There were so many big and small surprises in my research. I am still surprised by the number of famous people (Ponce de Léon, William Augustus Bowles, Abner Doubleday, and John Breckinridge) who were at the site before Henry Flagler or Julia Tuttle. I was even more surprised by the continuous stretch of occupants who creatively imagined that they were the first ones to occupy it. A lot of energy went into their acts of forgetting, and their decisions have made it very hard to imagine Miami as Florida’s oldest city.
What do you think about the preservation plans for the north bank site?
I am thrilled with the decision to let HistoryMiami create a permanent historic exhibit at the site. Rather than bury the past like earlier generations have done, the current occupants of the north bank will acknowledge that they are neither the first nor the last ones to do so. Preservationists, developers, and city officials should be commended for finding a way for the ancient and modern world to coexist.
Remnants of a prehistoric Tequesta Indian village were discovered by archaeologists in downtown Miami during the development of a high rise building. As someone who has dedicated his career to studying the history of Florida, what was this discovery of this site like for you?
The discovery was awesome on many levels. We have known about the Tequesta presence in Miami for many years, but the archaeological discovery challenges our sense of space and scale. With dozens of buildings spread across the area, the physical evidence makes it very hard to overlook our Tequesta founders. The controversy about what to do with the site sparked conversations about history, preservation, and development that were desperately needed. Intellectually, it was great to see South Florida get attention from scholars who normally locate early American history elsewhere.
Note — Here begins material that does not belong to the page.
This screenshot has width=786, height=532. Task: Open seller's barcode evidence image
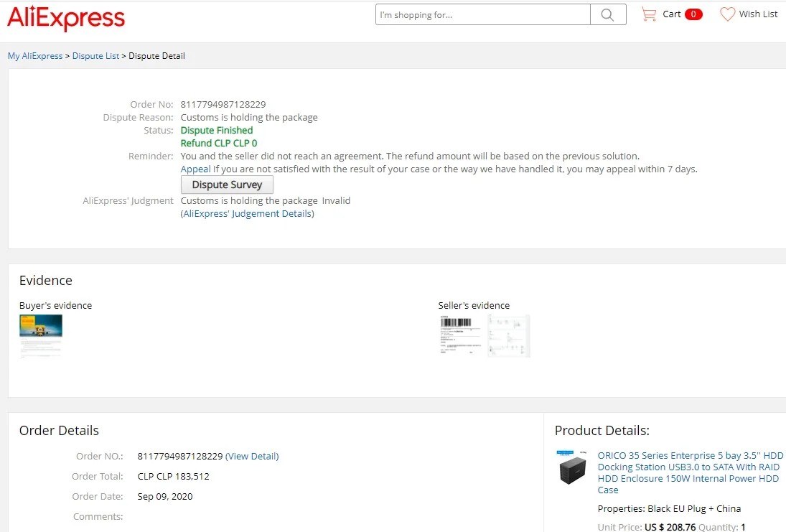[x=459, y=335]
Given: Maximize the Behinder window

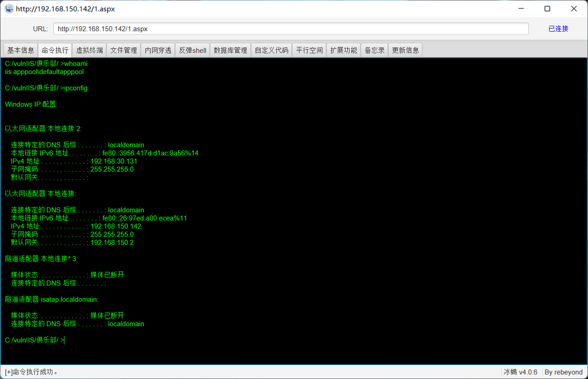Looking at the screenshot, I should 547,9.
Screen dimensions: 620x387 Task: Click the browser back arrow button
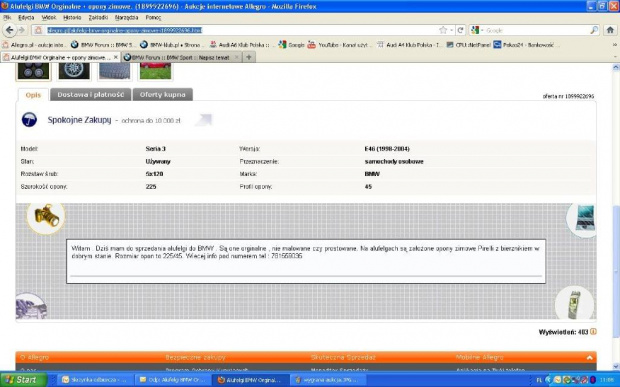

How might one look for and find the influences of Miami’s ancient roots while in the Magic City today?
As much as the city has grown, the geography of Miami still retains the influences of the ancient Tequesta. The largest Tequesta village still sits at the center of the city, and the area is filled with their mounds and middens. We cannot know what would have occurred if the Tequesta did not establish a foothold at the mouth of the river, but it is clear that we are living with the effects of that choice.
Why do you think people living in or visiting Miami today could benefit from knowing its early history?
So much of what we associate with modern Miami is older than we imagine. Its cosmopolitanism, connections to the Caribbean and water, and multiculturalism all have roots in its early history. These deep roots are equally evident in some of Miami’s modern struggles—the modern city inherited a history of racial inequality, environmental destruction, as well as tensions between development and preservation.
What do you hope readers will take away from your book?
I hope that readers embrace the idea that Miami is an ancient place and that other cities and towns across America may have similarly ancient roots. History is as much about our collective memory as it is about collective forgetting. Americans, Floridians in particular, have tended to forget or ignore our ancient past. I hope this book will lead them to change that tendency.